Il lui fallait des fleurs et du ravage. Elle réclamait fleurs et ravages. Et les hommes la haïssaient chaque fois qu’ils lui cédaient et toujours cédaient à cette femme brutale, amante et amant, qui ne connaît de limites que les récifs lointains et se prétend de toutes les forces minérales, frottant nue sa peau aux falaises normandes, imprimant sa peau couverte de peinture noire contre le blanc calcaire, son corps élancé, lancé avec violence contre ces olibrius de pierre. J’existe depuis avant eux. Une oeuvre-monde, Amina sans biographie, ni passé, ni rien d’humain. Elle débarqua, descendit du vent, d’un astre ou d’une pierre stellaire, les jours de rayon vert ou ceux prétendus tels elle dit maman, à la couleur rare et imprévue fendant le ciel. Voilà Amina comme elle se dit, chaque été, où la mer et le vent usent la roche elle ajoute aux éléments, Amina qui érode et répare. Sans histoire, elle peut tout être, princesse de Sabah ou sorcière des sabbats, crue sur parole parce que son être, devant ces vérités proférées, élève l’instrument de tous les bourreaux et qui veut son étreinte ne veut la vierge de fer.
Son passé remue dans un jeu de probabilités, des particules d’hypothèses jetées dans un ciel sans étoile, peint et rubicond, elle lie et rature toutes ces données. C’est Amina qui entre dans le monde imprévisible et cruelle pour ne rien laisser intact.
Amina dort parfois pour préparer dit-elle le prochain drame à quoi il faut se faire, sa peau noire qu’elle dit sainte ou maudite.
les allers retours entre le pays natal les cales des bateaux ouuuuh ouuuuh les chaînes de ceux qui n’en revinrent pas et qui hantent tout l’acier du monde. Elle dit quand le vent s’engouffre dans la Tour Eiffel que plaignent là ceux qui poètes et chamans s’évadèrent avant même de débarquer en enfer, ne rejoignirent pas les esclavagistes terriens ni les marrons des ambres et des loques ni leurs soeurs cadavres dévorées par le sel et les requins et des loques.

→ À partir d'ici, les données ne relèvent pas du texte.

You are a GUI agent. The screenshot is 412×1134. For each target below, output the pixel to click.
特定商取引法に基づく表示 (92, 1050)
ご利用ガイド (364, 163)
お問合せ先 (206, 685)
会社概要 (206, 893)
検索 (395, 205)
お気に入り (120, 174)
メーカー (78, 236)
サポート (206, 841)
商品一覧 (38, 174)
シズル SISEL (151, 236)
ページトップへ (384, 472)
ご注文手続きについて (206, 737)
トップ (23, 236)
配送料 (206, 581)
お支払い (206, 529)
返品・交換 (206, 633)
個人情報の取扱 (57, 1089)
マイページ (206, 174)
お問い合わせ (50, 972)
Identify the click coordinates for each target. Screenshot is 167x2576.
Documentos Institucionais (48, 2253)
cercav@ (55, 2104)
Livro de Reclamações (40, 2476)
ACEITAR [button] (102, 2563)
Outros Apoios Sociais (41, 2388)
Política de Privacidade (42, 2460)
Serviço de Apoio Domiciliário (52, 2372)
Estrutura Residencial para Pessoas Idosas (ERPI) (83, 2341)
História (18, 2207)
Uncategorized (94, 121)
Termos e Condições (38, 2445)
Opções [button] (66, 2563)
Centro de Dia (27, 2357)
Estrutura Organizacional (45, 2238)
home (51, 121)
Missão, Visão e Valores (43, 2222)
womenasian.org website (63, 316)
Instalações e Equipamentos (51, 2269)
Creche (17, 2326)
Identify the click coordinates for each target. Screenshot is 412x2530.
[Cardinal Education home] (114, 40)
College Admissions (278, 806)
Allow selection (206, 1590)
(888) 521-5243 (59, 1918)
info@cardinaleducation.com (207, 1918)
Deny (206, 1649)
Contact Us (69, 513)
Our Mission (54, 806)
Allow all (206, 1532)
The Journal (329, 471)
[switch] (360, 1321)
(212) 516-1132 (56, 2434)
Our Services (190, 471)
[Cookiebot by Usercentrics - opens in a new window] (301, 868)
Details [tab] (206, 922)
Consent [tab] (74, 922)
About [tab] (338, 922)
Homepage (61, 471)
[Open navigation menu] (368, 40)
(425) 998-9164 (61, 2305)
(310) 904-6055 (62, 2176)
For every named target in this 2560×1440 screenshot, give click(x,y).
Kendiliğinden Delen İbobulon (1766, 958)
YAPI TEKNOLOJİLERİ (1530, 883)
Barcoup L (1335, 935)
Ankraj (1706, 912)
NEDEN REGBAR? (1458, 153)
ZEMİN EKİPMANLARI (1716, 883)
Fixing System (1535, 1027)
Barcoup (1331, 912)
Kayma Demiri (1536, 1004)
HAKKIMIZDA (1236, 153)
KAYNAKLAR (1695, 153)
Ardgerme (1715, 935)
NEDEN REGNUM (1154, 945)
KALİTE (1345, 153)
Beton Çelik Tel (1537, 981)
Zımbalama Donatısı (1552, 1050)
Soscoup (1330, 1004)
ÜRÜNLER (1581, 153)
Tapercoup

Ils rejoignirent bien le vent et les palinodies.
Ceux-là, noms imprononçables qu’elle écrit d’une écriture fraiche et blanche, en trempant la plume dans sa gorge, écrire les noms avec la bile, ne reproduisant jamais un même nom, lisibles, dit-elle, ces noms pour le vent seul.
Vous les connaissez tous ceux que je rapporte, ils ne laissent de répit ni aux mines aurifères ni aux mineurs déguisés comme eux dans les sous-sols noyés, par le suif et la misère. Des moins que nègres, elle dit. Puis l’électricité, l’eau courante, l’épuisement des étoiles exorcisèrent la plupart de ceux-là. Les fantômes aussi meurent de vieillesse. Amina, dit-elle, les héberge, libres ils bougent en elle. Ca meugle.
Ne me croyez pas sorcière, elles maudites, cantatrices à la voix fausse, percez leurs ventres, une bête maligne en jaillit, rampante et gluante. Celles qui périrent aussi, sous l’enclume et le feu se détournent rougissantes de ces femmes poudrées de fausses cendres, cul-terreuses du sortilège, campagnarde provinciale de la magie, elles ignorent le coût du sang et pire ignorance, son goût.